Wirtschaft ist zur Hälfte Psychologie heißt es. Das bedeutet zugleich, dass sie zur Hälfte aus anderen Faktoren besteht. Auch diese Faktoren verdienen Beachtung, denn Stimmung und Fakten können sich vielleicht vorübergehend voneinander abkoppeln – letztlich aber sind sie miteinander verbunden. Eine Politik, die nur auf die Stimmung setzt, wäre ebenso erfolglos wie eine Politik, die die psychologischen Auswirkungen ihres Tuns unberücksichtigt lässt.

Zu den Faktoren, die die Konsumlaune derzeit maßgeblich befeuern, gehören die niedrigen Zinsen. In einer Zeit, in der es kaum noch möglich ist, durch Geldanlage die Kaufkraft des Vermögens auch nur zu erhalten, entscheiden sich viele Menschen fürs Geldausgeben. Das befeuert die Konjunktur, sichert Arbeitsplätze und gute Erträge – doch die Basis dieses Booms ist instabil, denn es ist klar, dass es so nicht lange weitergehen kann. Weltweit pumpen Notenbanken Geld in Billionenhöhe in den Wirtschaftskreislauf, ohne dass dem auch nur annähernd eine entsprechende Steigerung der Güterproduktion oder der Kapazitäten gegenüberstünde. Ziel ist es, maroden Staaten und maroden Banken, die sich gegenseitig in die Tiefe zu ziehen drohen, das Überleben zu erleichtern.

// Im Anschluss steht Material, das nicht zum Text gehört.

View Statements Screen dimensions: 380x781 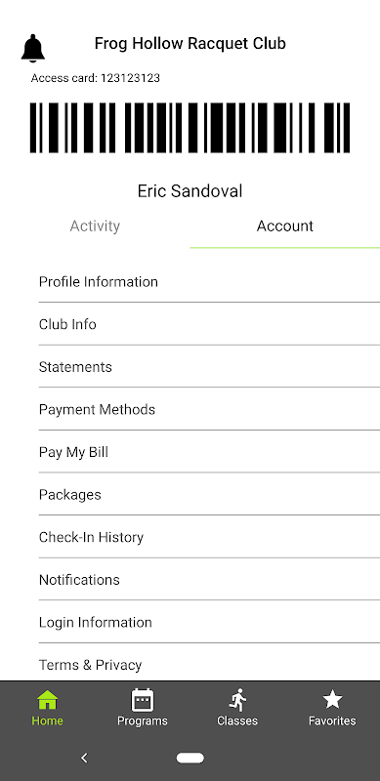coord(209,367)
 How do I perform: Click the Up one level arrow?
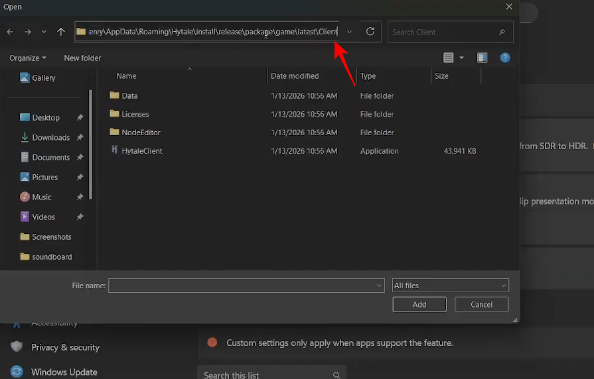pyautogui.click(x=61, y=32)
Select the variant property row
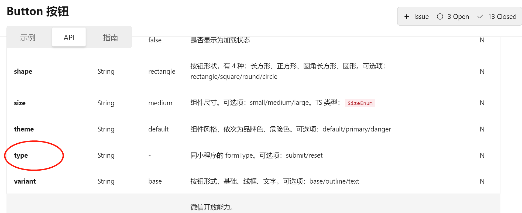Image resolution: width=522 pixels, height=213 pixels. point(25,181)
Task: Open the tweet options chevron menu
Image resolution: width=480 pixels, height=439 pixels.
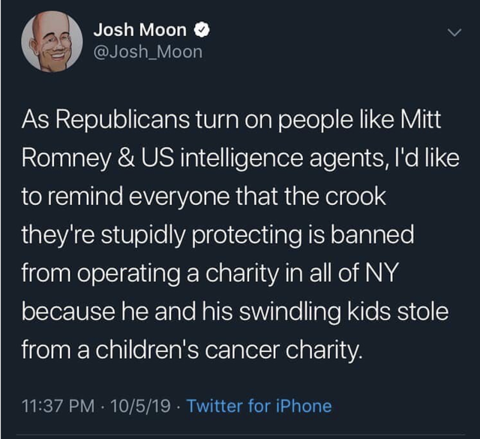Action: coord(452,32)
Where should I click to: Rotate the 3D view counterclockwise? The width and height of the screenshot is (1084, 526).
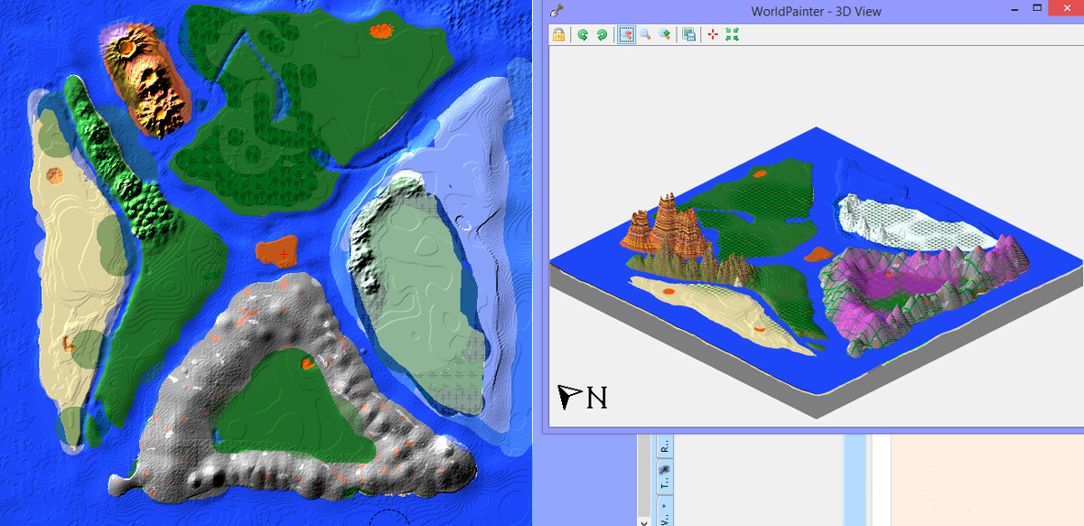pos(584,35)
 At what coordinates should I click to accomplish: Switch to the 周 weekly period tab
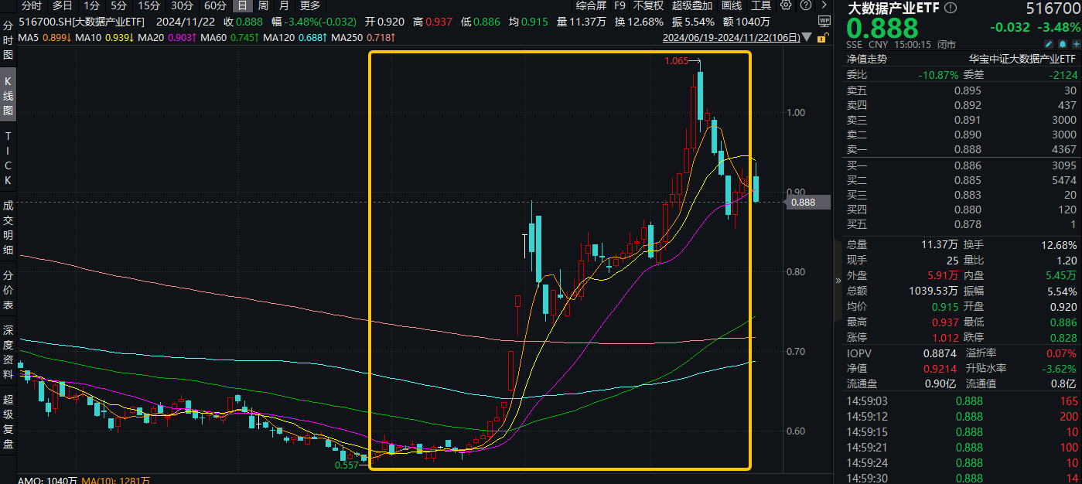pos(263,5)
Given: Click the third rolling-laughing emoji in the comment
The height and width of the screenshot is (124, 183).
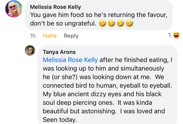Looking at the screenshot, I should click(120, 24).
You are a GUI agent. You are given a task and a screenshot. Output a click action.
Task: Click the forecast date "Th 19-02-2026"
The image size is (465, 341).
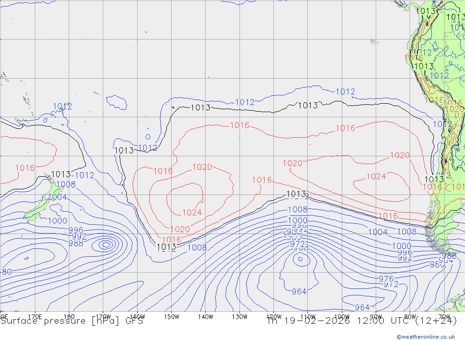point(307,321)
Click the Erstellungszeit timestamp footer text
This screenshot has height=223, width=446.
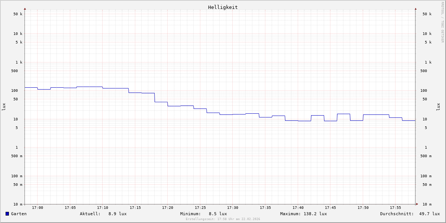(x=223, y=219)
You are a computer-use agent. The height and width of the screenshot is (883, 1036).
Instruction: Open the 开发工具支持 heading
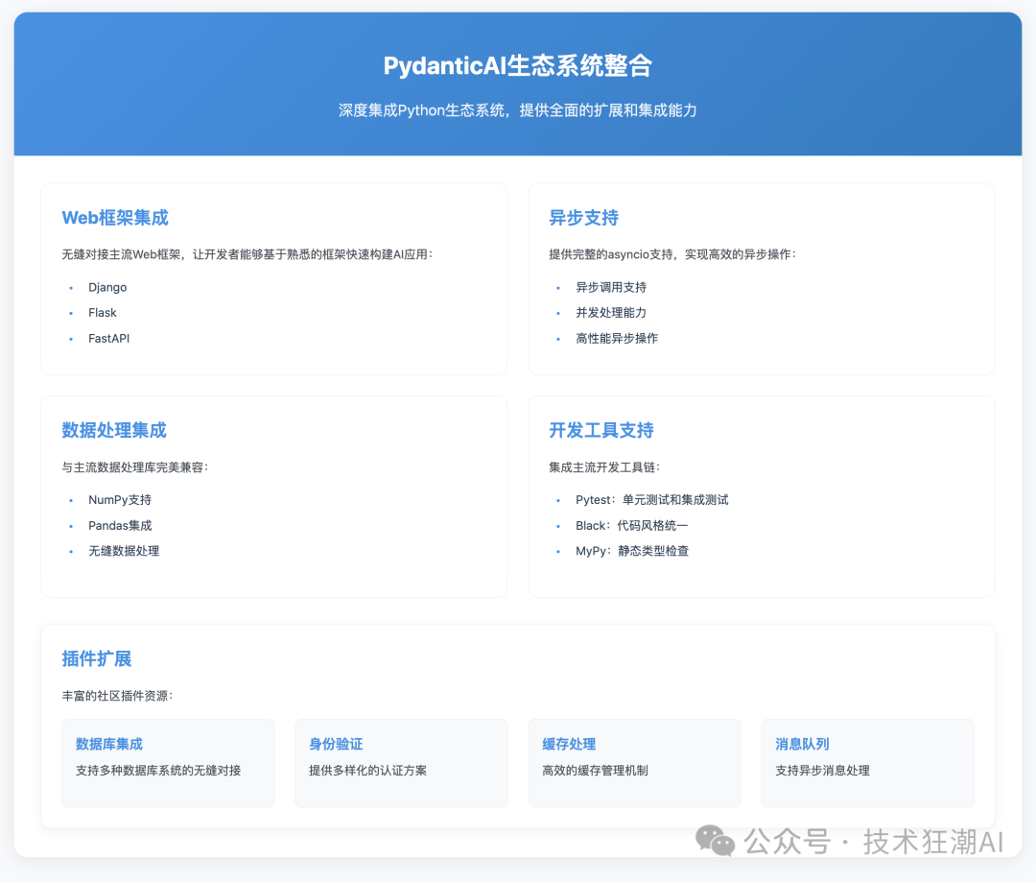pos(600,431)
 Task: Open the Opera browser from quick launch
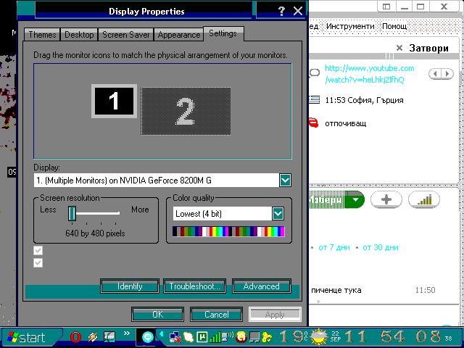click(x=75, y=337)
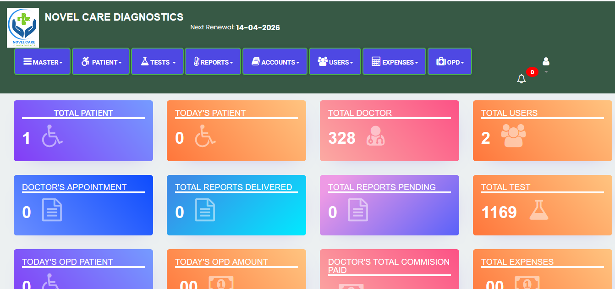Viewport: 615px width, 289px height.
Task: Open the PATIENT dropdown menu
Action: [101, 62]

Das Risiko jedoch, dass durch die niedrigen Zinsen weltweit Fehlinvestitionen begünstigt werden, ist hoch – und die stark anziehenden Immobilienpreise und Aktienkurse in vielen Teilen der Welt sind auch dem vielen Geld geschuldet, das nach Anlagemöglichkeiten sucht. Überhitzte Märkte aber erhöhen das Risiko des Zusammenbruchs. Der Einsatz in Billionenhöhe ist kaum noch steigerbar – und die zaghaften Versuche der amerikanischen Notenbank, die Geldschwemme zumindest einzudämmen, zeigen, wie schwierig es inzwischen ist, die Wirtschaft von der hoch dosierten Droge Geld herunter zu bekommen.

Auch Deutschland tut derzeit wenig, um zu einer Stabilisierung der Lage beizutragen. Eine künstlich befeuerte Sonderkonjunktur zum Ausgangspunkt für großherzige, teure Versprechungen zu machen, zeugt nicht gerade von Weitsicht. Genau dieser Versuchung aber ist die große Koalition auf breiter Front erlegen. Auch die Energiewende erweist sich als Konstrukt, das einst hastig zusammengeschustert wurde und heute zu immensen Belastungen führt, ohne dass dem auch halbwegs entsprechende Wirkungen für das Weltklima gegenüberstünden. Deswegen wird kaum ein Unternehmen seine Fabriken abreißen – doch viele überlegen sich längst, in welchen Ländern sie neue Fabriken bauen, wenn diese Entscheidungen anstehen. Schon heute bauen deutsche Autokonzerne ein ausländisches Werk nach dem anderen – in Deutschland dagegen ist schon seit vielen Jahren keines mehr entstanden. Die Energiewende kann diesen Exodus, der nur bis zu einem gewissen Grade gesund ist, noch befeuern.

„Die Stimmung ist besser als die Lage“, sagt Hans-Eberhard Koch, Präsident des Landesverbands der Südwest-Industrie, und warnt angesichts der guten Zahlen vor Selbstgefälligkeit. Wer aufhört, besser zu werden, fällt zurück. Das gilt für die Wirtschaft – und auch für die Politik.